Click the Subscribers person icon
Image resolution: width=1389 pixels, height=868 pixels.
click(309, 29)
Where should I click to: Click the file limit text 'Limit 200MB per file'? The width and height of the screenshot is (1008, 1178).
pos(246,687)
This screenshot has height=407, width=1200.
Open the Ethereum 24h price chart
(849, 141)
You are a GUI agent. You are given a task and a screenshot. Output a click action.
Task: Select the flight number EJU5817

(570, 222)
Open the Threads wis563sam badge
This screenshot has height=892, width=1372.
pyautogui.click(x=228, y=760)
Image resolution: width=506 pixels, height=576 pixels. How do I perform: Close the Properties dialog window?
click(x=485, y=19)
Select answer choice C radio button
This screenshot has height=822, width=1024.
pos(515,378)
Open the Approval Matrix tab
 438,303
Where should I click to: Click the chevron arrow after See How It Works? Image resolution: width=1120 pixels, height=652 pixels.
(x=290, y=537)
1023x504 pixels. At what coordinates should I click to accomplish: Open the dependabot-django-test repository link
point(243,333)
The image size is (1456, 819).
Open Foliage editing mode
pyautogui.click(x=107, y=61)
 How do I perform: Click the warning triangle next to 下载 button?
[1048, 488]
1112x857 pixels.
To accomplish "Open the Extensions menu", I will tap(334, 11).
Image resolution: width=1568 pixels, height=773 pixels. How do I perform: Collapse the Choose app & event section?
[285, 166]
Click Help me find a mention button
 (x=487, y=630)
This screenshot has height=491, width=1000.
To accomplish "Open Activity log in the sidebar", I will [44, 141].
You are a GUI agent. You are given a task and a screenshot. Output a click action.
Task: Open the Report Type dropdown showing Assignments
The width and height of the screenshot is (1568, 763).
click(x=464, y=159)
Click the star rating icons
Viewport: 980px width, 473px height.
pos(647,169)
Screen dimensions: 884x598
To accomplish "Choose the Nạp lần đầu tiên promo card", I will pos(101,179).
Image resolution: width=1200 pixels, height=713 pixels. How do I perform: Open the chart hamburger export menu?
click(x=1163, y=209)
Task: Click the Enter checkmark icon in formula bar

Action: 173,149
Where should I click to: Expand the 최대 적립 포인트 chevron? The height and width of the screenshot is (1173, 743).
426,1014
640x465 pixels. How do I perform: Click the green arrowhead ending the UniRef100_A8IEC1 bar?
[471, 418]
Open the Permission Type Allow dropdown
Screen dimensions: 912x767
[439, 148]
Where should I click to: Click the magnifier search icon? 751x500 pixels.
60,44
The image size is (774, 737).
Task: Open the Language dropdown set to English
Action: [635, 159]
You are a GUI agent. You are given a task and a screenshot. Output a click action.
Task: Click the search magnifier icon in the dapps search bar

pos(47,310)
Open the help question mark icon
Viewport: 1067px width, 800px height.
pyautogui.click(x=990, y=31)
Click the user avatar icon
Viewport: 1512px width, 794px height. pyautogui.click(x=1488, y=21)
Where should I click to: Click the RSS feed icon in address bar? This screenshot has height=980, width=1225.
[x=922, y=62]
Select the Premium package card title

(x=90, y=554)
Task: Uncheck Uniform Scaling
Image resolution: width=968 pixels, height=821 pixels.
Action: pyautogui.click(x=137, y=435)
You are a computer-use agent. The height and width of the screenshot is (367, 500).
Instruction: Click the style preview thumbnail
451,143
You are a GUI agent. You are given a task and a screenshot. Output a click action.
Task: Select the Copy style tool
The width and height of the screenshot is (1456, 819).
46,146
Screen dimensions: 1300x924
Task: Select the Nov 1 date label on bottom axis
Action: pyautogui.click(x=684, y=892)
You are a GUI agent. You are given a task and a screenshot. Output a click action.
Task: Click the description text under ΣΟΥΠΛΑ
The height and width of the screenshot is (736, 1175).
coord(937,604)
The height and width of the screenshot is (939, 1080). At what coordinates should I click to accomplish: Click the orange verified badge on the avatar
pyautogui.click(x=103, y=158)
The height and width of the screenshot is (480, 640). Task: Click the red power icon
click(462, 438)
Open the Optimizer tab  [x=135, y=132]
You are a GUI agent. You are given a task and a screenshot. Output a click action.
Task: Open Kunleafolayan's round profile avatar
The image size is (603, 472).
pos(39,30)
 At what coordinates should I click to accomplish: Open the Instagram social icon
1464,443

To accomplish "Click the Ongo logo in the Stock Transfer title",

= = = = = = =

*EXERCISE PROMPT*. Reproduce all of the data above, line for line, with no changes.

*RESULT FOR THIS EXERCISE*.
Click the Subscribers person icon
Image resolution: width=1389 pixels, height=868 pixels.
click(309, 29)
Where should I click to: Click the file limit text 'Limit 200MB per file'? The width and height of the screenshot is (1008, 1178).
pos(246,687)
This screenshot has height=407, width=1200.
Open the Ethereum 24h price chart
(849, 141)
You are a GUI agent. You are given a task and a screenshot. Output a click action.
Task: Select the flight number EJU5817

(570, 222)
Open the Threads wis563sam badge
This screenshot has height=892, width=1372.
pyautogui.click(x=228, y=760)
Image resolution: width=506 pixels, height=576 pixels. How do I perform: Close the Properties dialog window?
click(x=485, y=19)
Select answer choice C radio button
This screenshot has height=822, width=1024.
pos(515,378)
Open the Approval Matrix tab
 438,303
Where should I click to: Click the chevron arrow after See How It Works? Image resolution: width=1120 pixels, height=652 pixels.
(x=290, y=537)
1023x504 pixels. At what coordinates should I click to accomplish: Open the dependabot-django-test repository link
point(243,333)
The image size is (1456, 819).
Open Foliage editing mode
pyautogui.click(x=107, y=61)
 How do I perform: Click the warning triangle next to 下载 button?
[1048, 488]
1112x857 pixels.
To accomplish "Open the Extensions menu", I will tap(334, 11).
Image resolution: width=1568 pixels, height=773 pixels. How do I perform: Collapse the Choose app & event section?
[285, 166]
Click Help me find a mention button
 (x=487, y=630)
This screenshot has height=491, width=1000.
To accomplish "Open Activity log in the sidebar", I will [44, 141].
You are a GUI agent. You are given a task and a screenshot. Output a click action.
Task: Open the Report Type dropdown showing Assignments
The width and height of the screenshot is (1568, 763).
click(x=464, y=159)
Click the star rating icons
Viewport: 980px width, 473px height.
pos(647,169)
Screen dimensions: 884x598
To accomplish "Choose the Nạp lần đầu tiên promo card", I will pos(101,179).
Image resolution: width=1200 pixels, height=713 pixels. How do I perform: Open the chart hamburger export menu?
click(x=1163, y=209)
Task: Click the Enter checkmark icon in formula bar

Action: 173,149
Where should I click to: Expand the 최대 적립 포인트 chevron? The height and width of the screenshot is (1173, 743).
426,1014
640x465 pixels. How do I perform: Click the green arrowhead ending the UniRef100_A8IEC1 bar?
[471, 418]
Open the Permission Type Allow dropdown
Screen dimensions: 912x767
[439, 148]
Where should I click to: Click the magnifier search icon? 751x500 pixels.
60,44
The image size is (774, 737).
Task: Open the Language dropdown set to English
Action: [635, 159]
You are a GUI agent. You are given a task and a screenshot. Output a click action.
Task: Click the search magnifier icon in the dapps search bar

pos(47,310)
Open the help question mark icon
Viewport: 1067px width, 800px height.
pyautogui.click(x=990, y=31)
Click the user avatar icon
Viewport: 1512px width, 794px height. pyautogui.click(x=1488, y=21)
Where should I click to: Click the RSS feed icon in address bar? This screenshot has height=980, width=1225.
[x=922, y=62]
Select the Premium package card title

(x=90, y=554)
Task: Uncheck Uniform Scaling
Image resolution: width=968 pixels, height=821 pixels.
Action: pyautogui.click(x=137, y=435)
You are a computer-use agent. The height and width of the screenshot is (367, 500).
Instruction: Click the style preview thumbnail
451,143
You are a GUI agent. You are given a task and a screenshot. Output a click action.
Task: Select the Copy style tool
The width and height of the screenshot is (1456, 819).
46,146
Screen dimensions: 1300x924
Task: Select the Nov 1 date label on bottom axis
Action: pyautogui.click(x=684, y=892)
You are a GUI agent. You are given a task and a screenshot. Output a click action.
Task: Click the description text under ΣΟΥΠΛΑ
The height and width of the screenshot is (736, 1175).
coord(937,604)
The height and width of the screenshot is (939, 1080). At what coordinates should I click to accomplish: Click the orange verified badge on the avatar
pyautogui.click(x=103, y=158)
The height and width of the screenshot is (480, 640). Task: Click the red power icon
click(462, 438)
Open the Optimizer tab  [x=135, y=132]
You are a GUI agent. You are given a task and a screenshot. Output a click action.
Task: Open Kunleafolayan's round profile avatar
The image size is (603, 472).
pos(39,30)
 At what coordinates should I click to accomplish: Open the Instagram social icon
1464,443

To accomplish "Click the Ongo logo in the Stock Transfer title",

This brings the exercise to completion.